Music at Mars Hill: A Closer Look at Mylo Xyloto

Music at Mars Hill: A Closer Look at Mylo Xyloto November 9, 2011

Music at Mars Hill is a weekly column by Luke Larsen that seeks to find God amidst the newest trends in both mainstream music and independent music.

I previously wrote a bit of a rant here on Music at Mars Hill on why Coldplay was moving closer and closer to populist ambiguity when they released their EP leading up to Mylo Xyloto. And now that we’ve got the full album, there’s been a lot of talk about the thing (as is to be expected in a Coldplay release). A recent article over at ThinkChristian talks about how the album is a love-story of sorts and should inspire Christians to be vulnerable and willingly offer ourselves to others.

I recently tried out a new church close to where I recently moved. Each week I’ve gone, Coldplay’s Mylo Xyloto has consistently been the music playing in the background before the service started. While it’s important to remember that the meeting is a twentysomethings-oriented group, I’ll admit that there is something fitting about the sounds of Chris Martin and company blasting through the church speakers. To many, particularly young Christians, albums like Viva La Vida and Mylo Xyloto have become the new go-to for those who have moved on past the shrinking pool that is CCM (Contemporary Christian Music). Despite the fact that Chris Martin is a self-proclaimed “Alltheist” (a made-up term meaning that he believes everything), when he sings about paradise, heaven, and being an inheritor of a kingdom, Christians have been singing along. But what is it about Coldplay, especially in their past two albums, that rings so true with Christians?

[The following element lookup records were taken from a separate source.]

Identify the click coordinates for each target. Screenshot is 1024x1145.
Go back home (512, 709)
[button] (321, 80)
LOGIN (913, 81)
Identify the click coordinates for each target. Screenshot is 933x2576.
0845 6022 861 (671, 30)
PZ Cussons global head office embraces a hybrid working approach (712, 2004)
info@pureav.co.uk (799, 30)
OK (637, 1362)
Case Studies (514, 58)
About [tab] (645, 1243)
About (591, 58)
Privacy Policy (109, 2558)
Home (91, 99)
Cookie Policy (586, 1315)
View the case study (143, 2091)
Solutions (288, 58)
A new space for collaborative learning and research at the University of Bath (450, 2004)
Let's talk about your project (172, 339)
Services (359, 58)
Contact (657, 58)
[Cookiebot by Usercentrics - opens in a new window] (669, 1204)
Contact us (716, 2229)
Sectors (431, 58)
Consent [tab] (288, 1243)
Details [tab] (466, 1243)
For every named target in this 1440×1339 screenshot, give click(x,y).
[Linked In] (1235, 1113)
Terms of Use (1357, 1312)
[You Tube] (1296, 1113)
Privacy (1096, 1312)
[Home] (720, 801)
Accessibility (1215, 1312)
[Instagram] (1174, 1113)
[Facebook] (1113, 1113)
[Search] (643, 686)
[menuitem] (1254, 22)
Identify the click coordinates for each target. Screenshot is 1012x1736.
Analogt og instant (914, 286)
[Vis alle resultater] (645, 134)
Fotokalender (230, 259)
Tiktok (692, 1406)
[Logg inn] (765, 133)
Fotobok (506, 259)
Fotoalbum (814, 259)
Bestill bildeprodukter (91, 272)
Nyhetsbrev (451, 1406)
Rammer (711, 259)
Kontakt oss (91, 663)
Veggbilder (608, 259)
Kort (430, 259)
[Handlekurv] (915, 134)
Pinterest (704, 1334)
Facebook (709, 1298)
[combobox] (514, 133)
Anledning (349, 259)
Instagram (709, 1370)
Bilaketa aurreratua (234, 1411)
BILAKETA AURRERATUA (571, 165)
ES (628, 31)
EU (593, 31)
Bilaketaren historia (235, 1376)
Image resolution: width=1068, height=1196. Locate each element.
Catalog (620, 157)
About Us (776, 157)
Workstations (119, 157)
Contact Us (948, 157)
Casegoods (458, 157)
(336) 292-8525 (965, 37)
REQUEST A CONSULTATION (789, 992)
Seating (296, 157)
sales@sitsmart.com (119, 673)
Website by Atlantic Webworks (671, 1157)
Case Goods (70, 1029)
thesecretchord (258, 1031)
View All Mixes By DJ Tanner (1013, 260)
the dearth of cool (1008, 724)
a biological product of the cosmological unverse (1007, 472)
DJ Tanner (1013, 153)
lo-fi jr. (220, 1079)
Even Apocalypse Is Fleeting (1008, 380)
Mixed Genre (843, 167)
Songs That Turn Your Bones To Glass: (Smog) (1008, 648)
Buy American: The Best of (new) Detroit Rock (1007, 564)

The more I listened to Mylo Xyloto, the more I began to see that Coldplay was picking up on many of the same things CCM had been emphasizing for so long. Pitchfork recently published a fascinating feature on why “Big Music,” or epic stadium-sized rock, has taken the rhetoric of Christianity and spirituality to make something accessible to our secularized culture:

“When I see religious art, I tend to admire it but not connect with it on any gut emotional level. As an atheist, I see a stained-glass apocalypse, and I can coolly reconstruct the awe, excitement, and fear that might have bubbled up in the medieval mind. But I can’t feel it. And the same—for all its beauty—goes for gospel. But the Big Music—deploying the emotion of religion within an aesthetic I do relate to—can sometimes push buttons I don’t necessarily want pushed. At its frequent worst, it triggers the same disgusted flight-impulse a TV preacher might. At its rare best, though, it makes me want to believe.”

In other words, when you hear artists like Florence + The Machine or Coldplay reference Christian themes or act as “Big Music,” they definitely are not doing it to pander to Christians. Instead, in the same way they use references to other genres, they are using that same rhetoric to achieve a parallel spiritual/musical experience for people that would otherwise rejects such notions. There is a reason Coldplay chose the nonsensical word “Mylo Xyloto” for the name of their new album; its literal meaning is left empty to emphasize the grandness of its scope that all people can relate to. For us as Christians, it’s okay for us to let Coldplay and other “Big Music” point us to the grand, epic, and massive thing it is imitating.